Метилирование ДНК

Общие рекомендации:

ДНК-метилтрансферазы требуют присутствия SAM (S-аденозил-L-метионин) в качестве донора метильной группы. Следует помнить, что SAM стабилен только в кислой среде и должен храниться отдельно при
-20oC. Он добавляется в реакционную смесь непосредственно перед постановкой реакции. Если объем реакционной смеси минимальный, например 10-20 мкл, то стоковый раствор SAM можно предварительно разбавить 5 мМ раствором H2SO4 или водой, хранить при -20°. Значительная часть ДНК-метилтрансфераз не требует ионов Mg2+ для проявления активности.

Метилирование ДНК метилтрансферазой (стандартный протокол)

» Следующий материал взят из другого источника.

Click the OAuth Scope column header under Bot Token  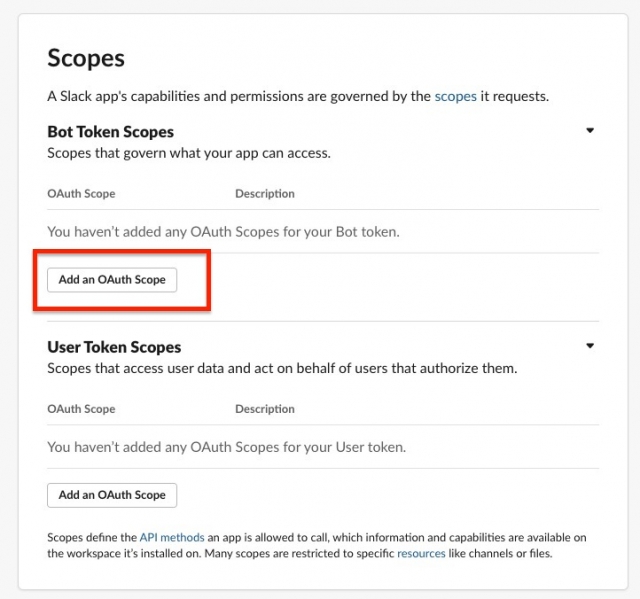click(81, 194)
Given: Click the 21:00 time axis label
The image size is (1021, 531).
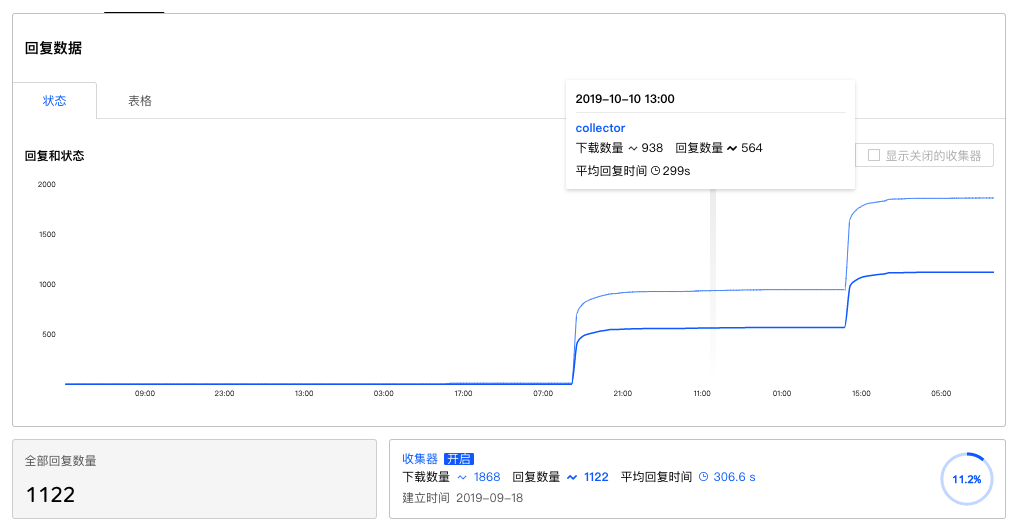Looking at the screenshot, I should click(622, 394).

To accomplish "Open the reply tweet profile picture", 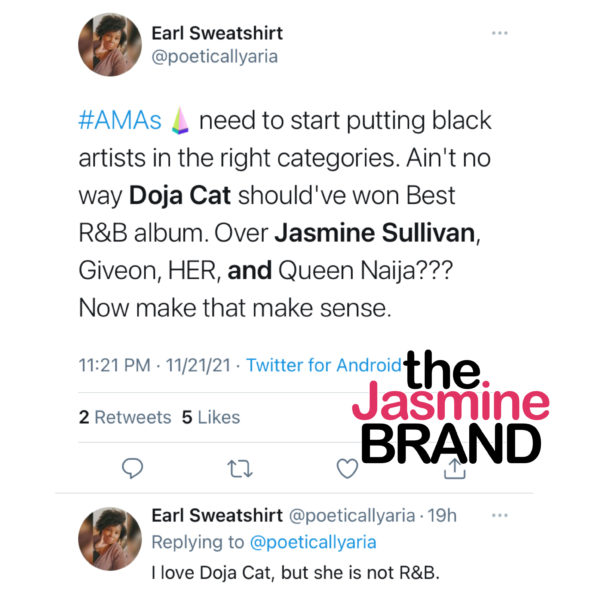I will coord(110,539).
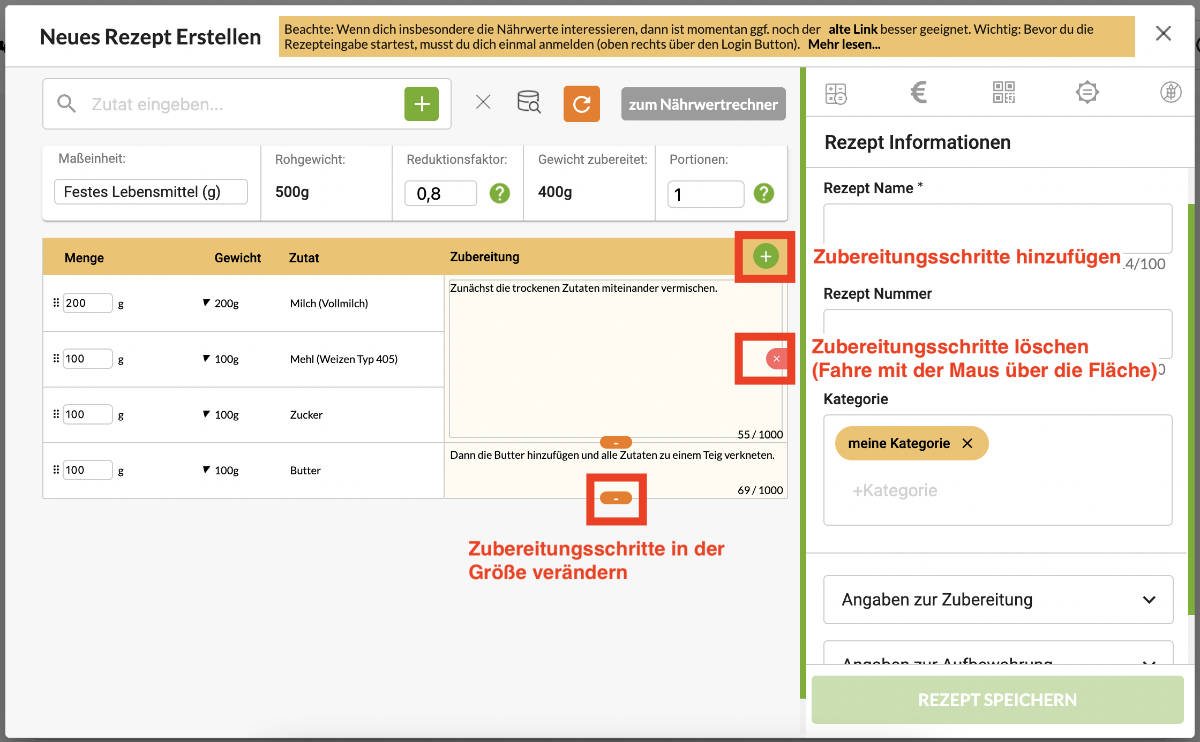Add a preparation step with green plus
Image resolution: width=1200 pixels, height=742 pixels.
(x=765, y=257)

На 50 мкл реакционной смеси:

• Реакционный буфер* (десятикратный) – 5 мкл;
• Препарат ДНК – от 0.3 до 1.5 мкг;
• SAM – до 80 мкМ (в некоторых случаях до 160 мкМ)
• Вода – до конечного объема 50 мкл.
• + 1-10 единиц ДНК-метилтрансферазы.

* – в случае, когда после реакции метилирования требуется осуществить реакцию гидролиза ДНК эндонуклеазой рестрикции, и нет существенных различий в составе буферов для метилазы и рестриктазы, реакцию метилирования можно проводить в рестрикционном буфере (+SAM).

Инкубировать в течение 0.5-1 часа при оптимальной для фермента температуре.
При необходимости, инактивировать фермент прогревом в течение 15 мин при 65o C или 80o C.

Добавить 1-2 мкл эндонуклеазы рестрикции (если реакция осуществлялась в рестрикционном буфере). Далее провести реакцию гидролиза.

В остальных случаях следует переосадить ДНК этанолом, а затем растворить в однократном буфере для рестрикции. После чего провести реакцию гидролиза. Если расщеплять метилированную ДНК не требуется, то можно растворить осадок в воде или буфере ТЕ.

Проанализировать результат реакции путем электрофореза в агарозном или полиакриламидном геле.